When we enter to the church by door, just against the high altar, then left lying in a wooden coffin remains of virgin Barbara, the royal daughter, a young minor girl of twelve years, as can be seen from her growth. This [body] is not decayed, covered with a thin linen cloth on most legs that looked bare, which I touched and found more solid and intact. On top of her head placed gilded wooden crown. [, entry for 7 – May 9, 1594 // Zaporizhia antiquity. – Kyiv, Zaporizhia: 2003. – P. 222 – 277]

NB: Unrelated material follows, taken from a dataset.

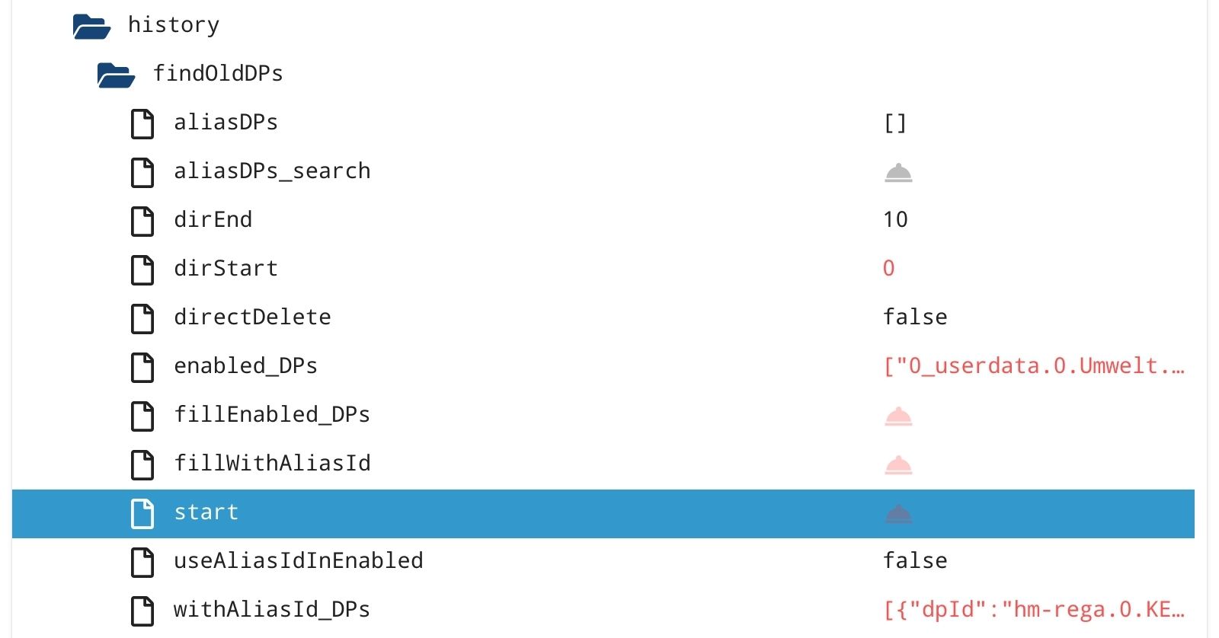Click the findOldDPs folder label
Image resolution: width=1219 pixels, height=638 pixels.
click(x=218, y=74)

Overall Lassota's description consistent with the description of Muller. Over the decade between these descriptions a new element appeared – a gilded wooden crown. It attracted the attention to the head, but again the traces of amputation no mention. Her name – Barbara – of course, taken from local tradition, but neither Lassota himself nor Kyiv inhabitants who submitted this explanation were not believed her Barbara of Heliopol. Does the title of "royal daughter" was part of the local legend, or guesses by Lassota himself, derived from the presence of the crown? I tend to think that at first appeared in Kyiv glance that she was princess, and then it was confirmed as appropriate regalia. This is an element of local legend of Kyiv, which completely contradicts "heliopol" legend (Barbara of Heliopol certainly was not royal daughter).

Barbara of Kyiv could not been duchess of Ukrainian-Belarusian lands: 1, the difference between the king (König) and Prince (Fürst) was well understood both as Kyivans and Lassota; 2, our princes never used crowns.

Comparing testimonies of Muller and Lassota, we conclude that Kyiv relics belonged girl named Barbara, whose family is unknown to us (with care we can assume that she was born in Kyiv). She died and her body was turned into a mummy in the 16th century (in conditions of Kyiv caves this is not any gimmick). Where, when and how the mummified body was discovered and moved to the church – our sources are silent. Obviously, it was not premeditated, planned and organized campaign of discovering of st. Barbara of Heliopol relics. Attention of discoverer was attracted only by exceptionally good preservation of mummies. Ability to extract from it material gain by promoting the cult of generally respected holy virgin did not occur to discoverers. Stage of industrial exploitation of newfound sanctuary was yet to come.